われわれはアテネについて多くのことを知っている。五輪のおかげでもあるが、私たちが学んだ世界史の教科書が西洋史中心になっているからだ。あらゆる神々の名前と彼らが象徴する意味をまる暗記して知っている。ローマ帝国についても知ることが多く、英国とフランスの王朝と革命についても博識だ。これに比べて隣国の中国や日本の古代史に対する私たちの理解は極めて物足りない。我が国の教科書が西洋中心に偏っていて、我が国が入っている東洋は過小評価されているためだ。一種の「歴史歪曲」と言える。
◆歴史は万人の重大事である。歴史を通じて自分のアイデンティティと現在を確認し、未来を設計することができるからだ。しかし、歴史は「歴史的に」ぼろぼろだった。ねつ造と歪曲は言うまでもなく、甚だしくは歴史が「創造」され「発明」されたりもした。ありのままの事実を記録する普遍史ではなく、特殊な利害関係が介入した歴史がたくさんあったからだ。誰が世界を支配したかによって世界史の中心が変わり、誰が国家権力を握るかによって国史の中心が変わった例は、一度や二度ではない。だから歴史は万人の重要事であるにもかかわらず、歪曲の誘惑にさらされてきた。
◆21世紀に入って北東アジアの力関係に重大な変化が訪れた。中国は経済大国として位置づけられ、日本も世界的な強国への再跳躍を夢見ている。自信に満ちており、民族主義と国家主義的な傾向も強い。経済分野では協力と統合を唱えながらも、領土と歴史の問題になると、民族主義的な思考とアプローチを見せる。我々も民族主義と国家主義を振り放し難い境遇にある。その結果は対立と緊張だ。

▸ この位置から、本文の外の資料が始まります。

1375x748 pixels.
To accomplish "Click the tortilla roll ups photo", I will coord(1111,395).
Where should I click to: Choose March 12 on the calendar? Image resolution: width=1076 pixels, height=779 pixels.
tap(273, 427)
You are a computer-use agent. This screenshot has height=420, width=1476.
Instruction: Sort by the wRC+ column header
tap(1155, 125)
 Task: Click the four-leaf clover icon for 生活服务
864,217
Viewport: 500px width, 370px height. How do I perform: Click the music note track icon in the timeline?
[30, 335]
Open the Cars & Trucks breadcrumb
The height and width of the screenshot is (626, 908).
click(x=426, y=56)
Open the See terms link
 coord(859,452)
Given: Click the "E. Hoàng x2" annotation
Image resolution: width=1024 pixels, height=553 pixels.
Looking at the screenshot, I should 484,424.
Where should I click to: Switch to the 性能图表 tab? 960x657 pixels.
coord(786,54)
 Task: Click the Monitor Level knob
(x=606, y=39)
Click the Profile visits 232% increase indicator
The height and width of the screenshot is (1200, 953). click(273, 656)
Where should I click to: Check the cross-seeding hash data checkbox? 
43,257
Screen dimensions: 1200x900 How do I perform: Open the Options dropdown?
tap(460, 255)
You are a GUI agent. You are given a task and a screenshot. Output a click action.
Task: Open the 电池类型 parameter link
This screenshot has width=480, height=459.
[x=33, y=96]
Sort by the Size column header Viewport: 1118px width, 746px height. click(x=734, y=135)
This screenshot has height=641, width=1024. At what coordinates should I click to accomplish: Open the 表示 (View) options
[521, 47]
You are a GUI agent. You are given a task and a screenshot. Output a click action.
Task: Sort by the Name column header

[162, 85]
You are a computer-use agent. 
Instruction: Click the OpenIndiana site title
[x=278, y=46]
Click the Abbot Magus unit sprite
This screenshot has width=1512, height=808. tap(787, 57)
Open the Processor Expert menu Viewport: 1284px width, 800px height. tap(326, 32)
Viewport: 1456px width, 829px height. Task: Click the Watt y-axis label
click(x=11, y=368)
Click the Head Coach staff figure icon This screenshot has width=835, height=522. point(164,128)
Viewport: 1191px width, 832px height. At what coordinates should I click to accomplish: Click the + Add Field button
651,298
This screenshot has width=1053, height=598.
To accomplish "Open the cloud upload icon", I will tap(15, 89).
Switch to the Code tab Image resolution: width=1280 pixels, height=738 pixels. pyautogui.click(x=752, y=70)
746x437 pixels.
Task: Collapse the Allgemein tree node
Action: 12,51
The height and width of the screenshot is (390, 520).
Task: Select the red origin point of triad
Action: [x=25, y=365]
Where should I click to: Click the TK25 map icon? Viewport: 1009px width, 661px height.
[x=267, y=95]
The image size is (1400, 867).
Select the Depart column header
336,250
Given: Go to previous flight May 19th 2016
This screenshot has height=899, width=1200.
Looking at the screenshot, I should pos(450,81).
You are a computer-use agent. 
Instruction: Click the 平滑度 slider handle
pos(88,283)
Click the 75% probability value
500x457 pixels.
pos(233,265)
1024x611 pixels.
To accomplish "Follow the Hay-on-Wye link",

◆今、北東アジアの歴史が歪曲の誘惑に苦しめられている。高句麗史問題をめぐって韓中関係に不協和音が生じており、東海と独島に関する教科書記述問題で韓日間にも緊張感が高まっている。協力と統合の時代にまことに遺憾な事である。同じ証拠を前にしながら、どうして違う解釈の出ることが多いのかを究明するのも、歴史家の課題だ。対立と緊張のため、平和と共同繁栄というメッセージになおさら重みが感じられる。